Another question to investigate is how cheaply the company can get the gold or silver out of the ground. A simple way to measure this is through the AISC, or all-in sustaining costs. If a miner’s AISC per ounce of gold or silver is lower than the spot price of the mineral itself, that’s good because it means the company is able to get it out of the ground cheaply.
A related concept is the optionality strategy: when a company purchases mineral-prospective assets when gold and silver prices are low, in order to generate robust returns on the investment when the mineral prices go up. Companies that use the optionality strategy tend to provide excellent value to their shareholders over the long run.
Naturally, you’ll also want to conduct research on a company’s financials. Is it well-capitalized to continue its exploration and/or production activities? If not, then can the company at least get financing soon?

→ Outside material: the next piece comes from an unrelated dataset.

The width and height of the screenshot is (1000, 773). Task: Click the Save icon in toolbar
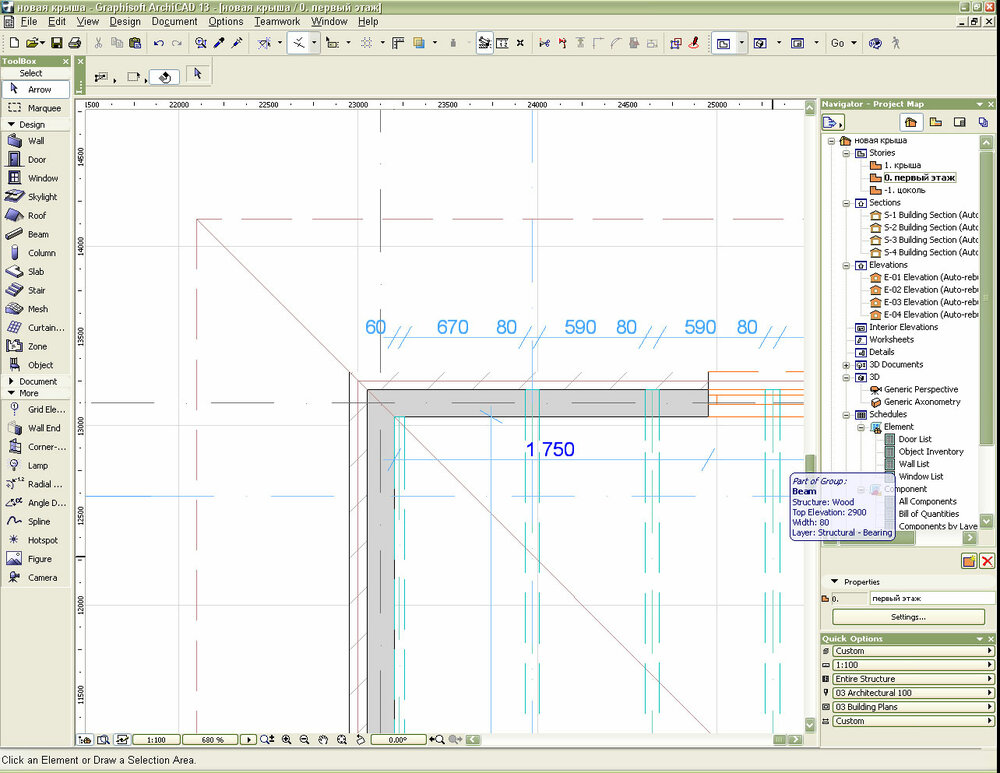56,43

Finally, it’s not a bad idea to check a company’s stock chart, along with the charts of the gold and silver prices. Don’t be fearful just because the price went down recently. After all, successful investors buy when others are selling, just like companies can use the optionality strategy to buy assets when they’re cheap; this is the crux of contrarian investing.
So, just to recap, you’re looking for leadership, assets, strategy, and financials. There’s no need to compromise when there are gold and silver miners that check all of the boxes, providing you tremendous opportunities to build wealth during a bull market in precious metals.